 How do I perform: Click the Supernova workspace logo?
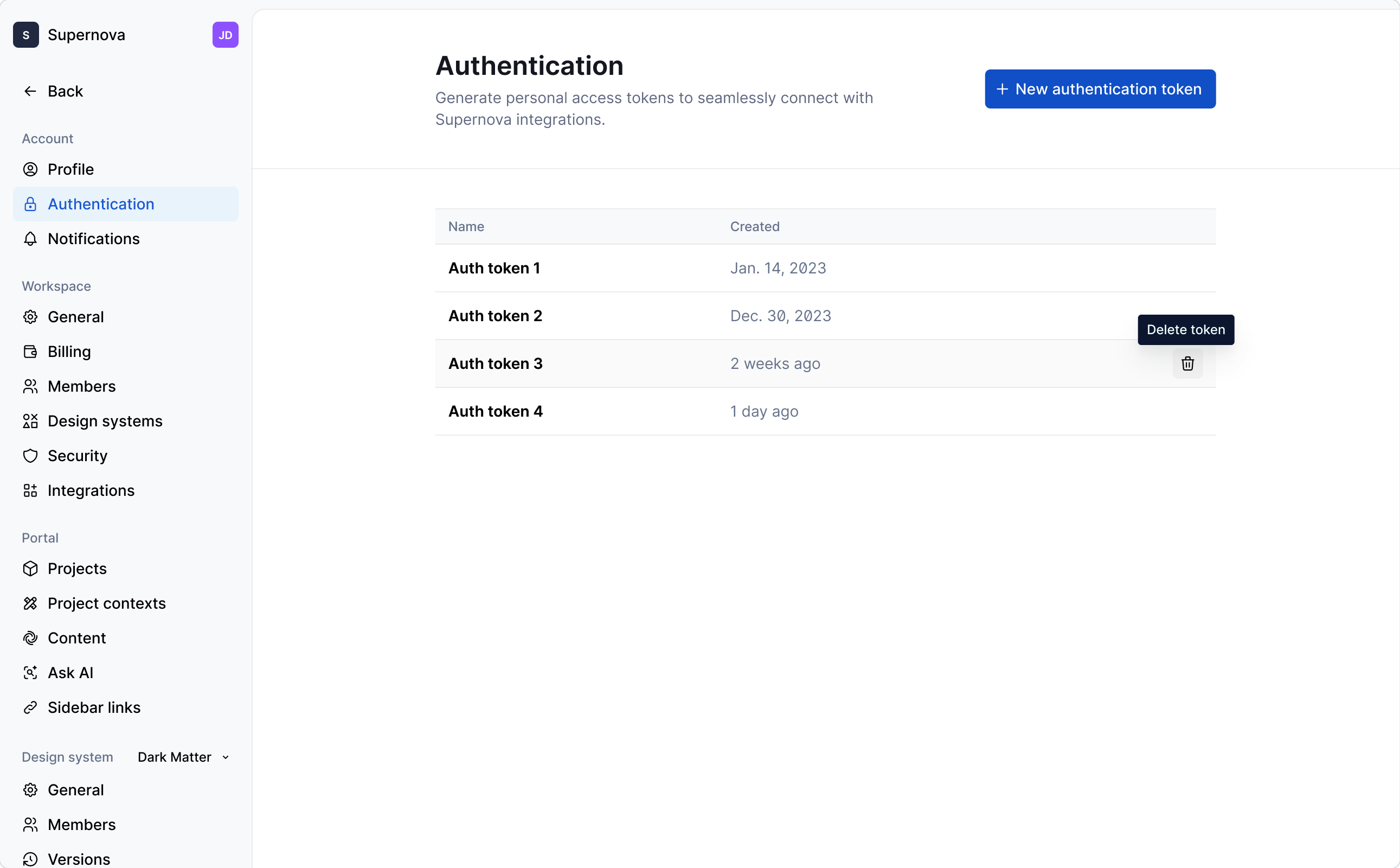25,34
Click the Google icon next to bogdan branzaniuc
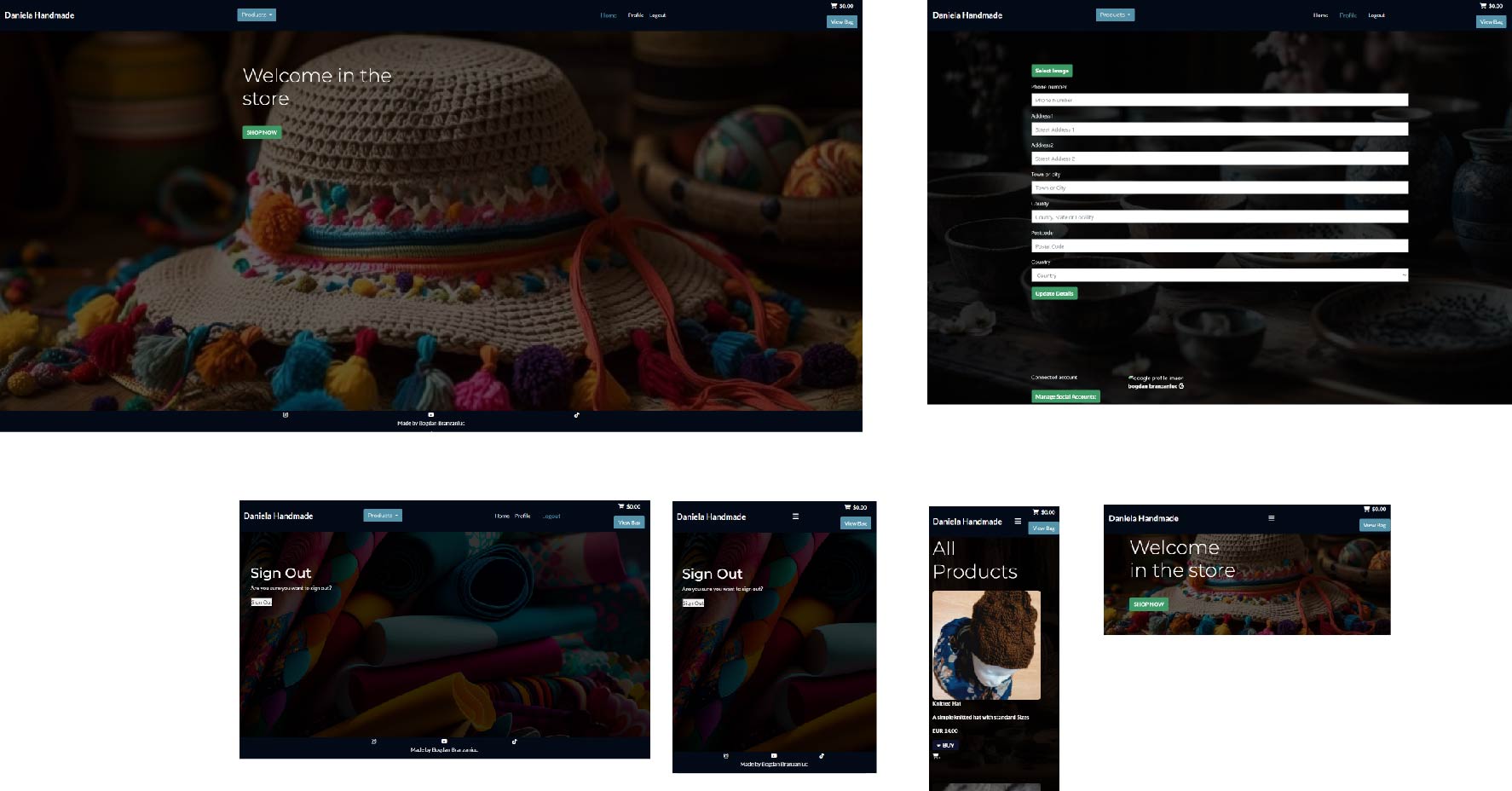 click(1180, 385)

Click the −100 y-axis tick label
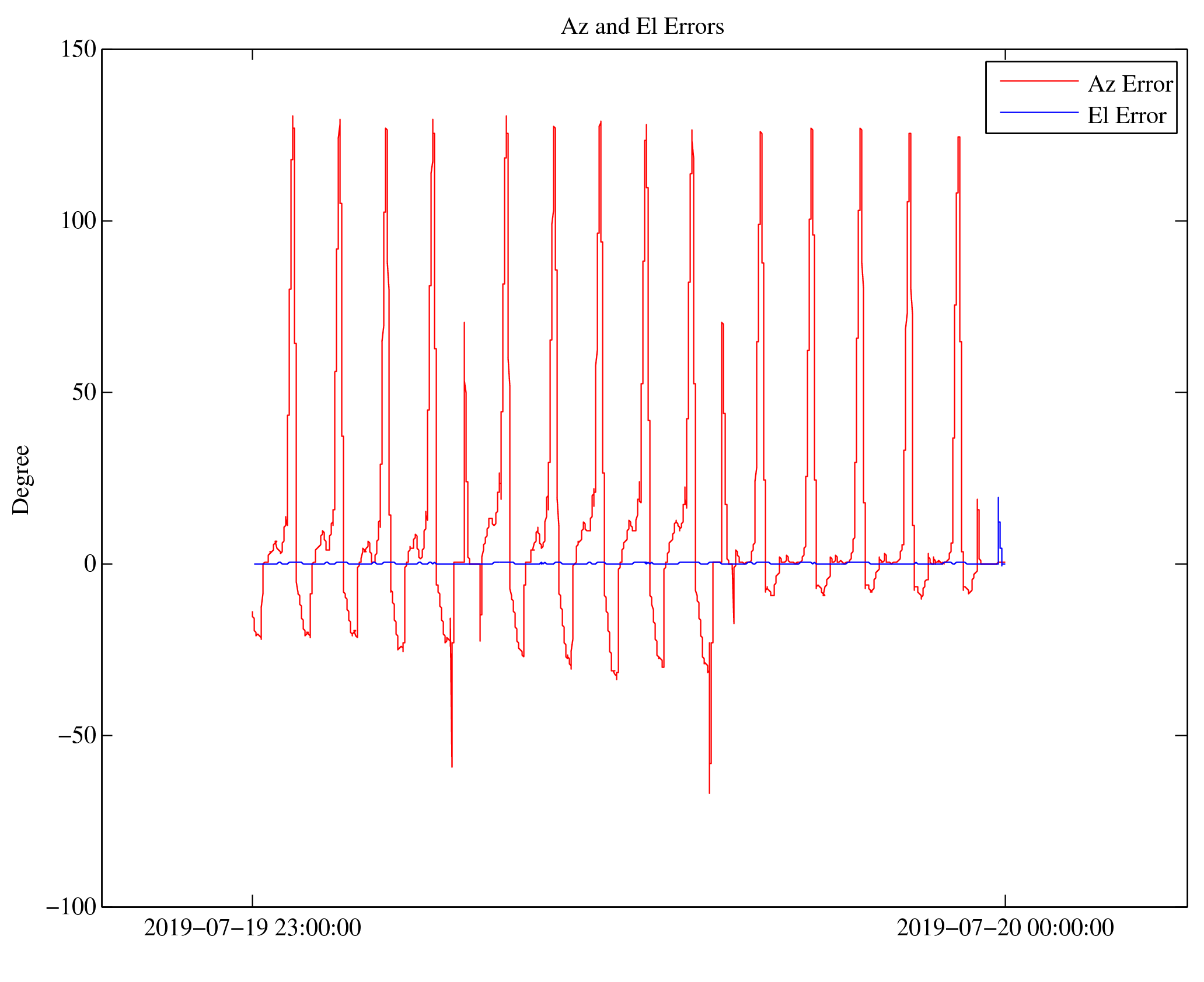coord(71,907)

================================

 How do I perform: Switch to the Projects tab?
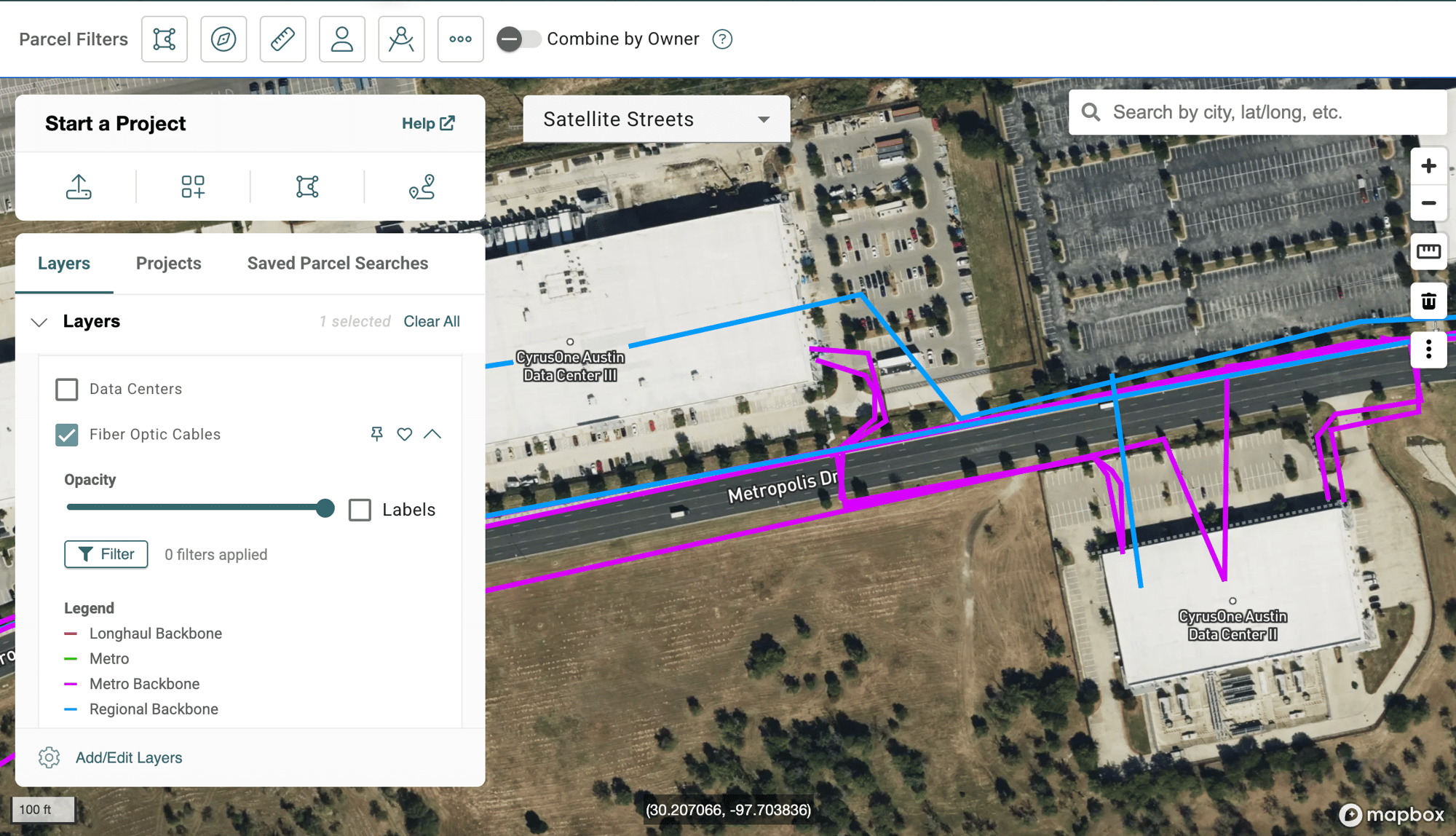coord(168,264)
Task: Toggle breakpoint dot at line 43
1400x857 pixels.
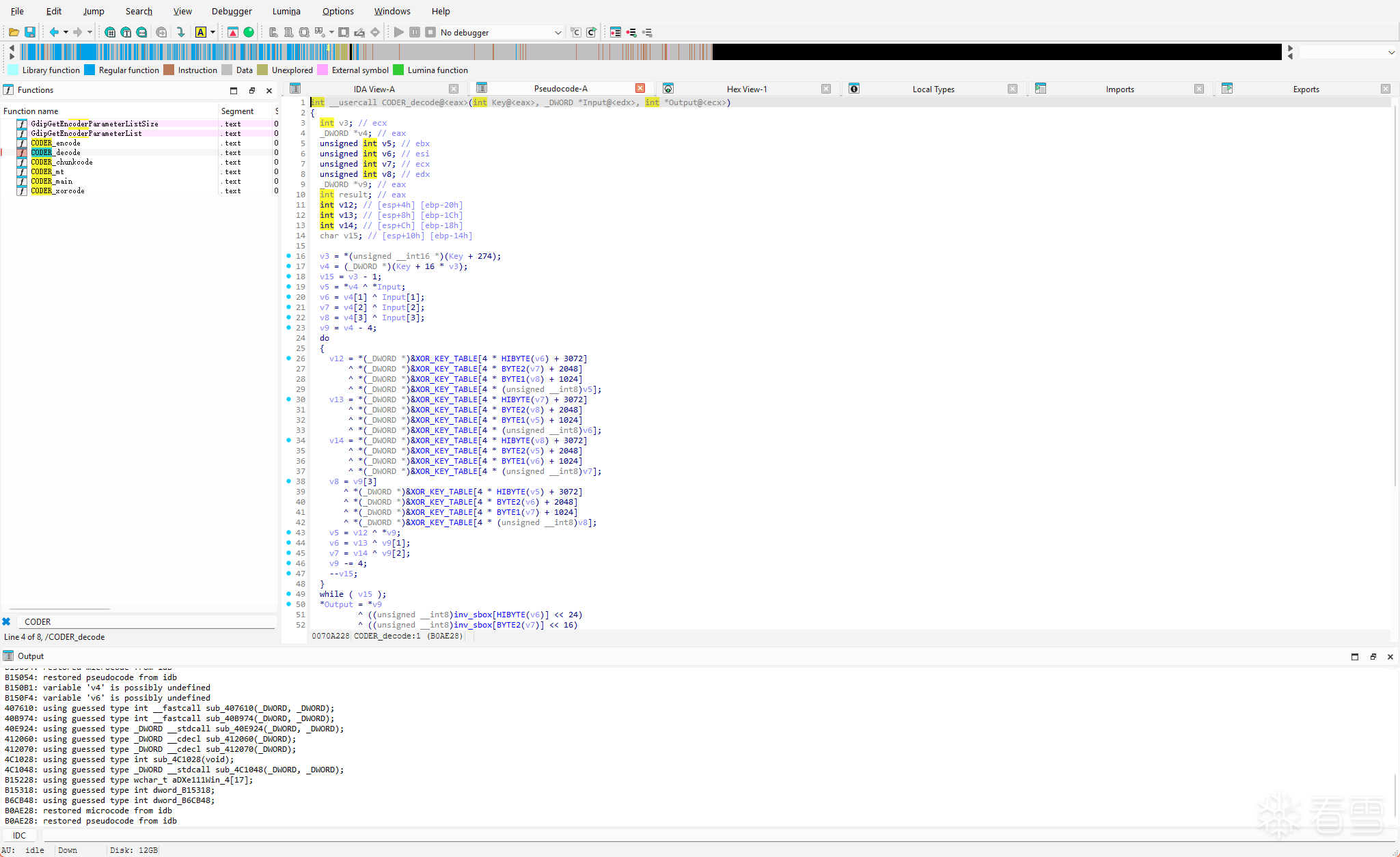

================================

Exercise details:
Going by the entries above, repeat exactly the lines that start at the line with "How do I perform: Switch" and go on through the line with "1400x857 pixels.". Pictures are not part of the copy.

The answer:
 How do I perform: Switch to the Projects tab?
coord(168,264)
Task: Toggle breakpoint dot at line 43
1400x857 pixels.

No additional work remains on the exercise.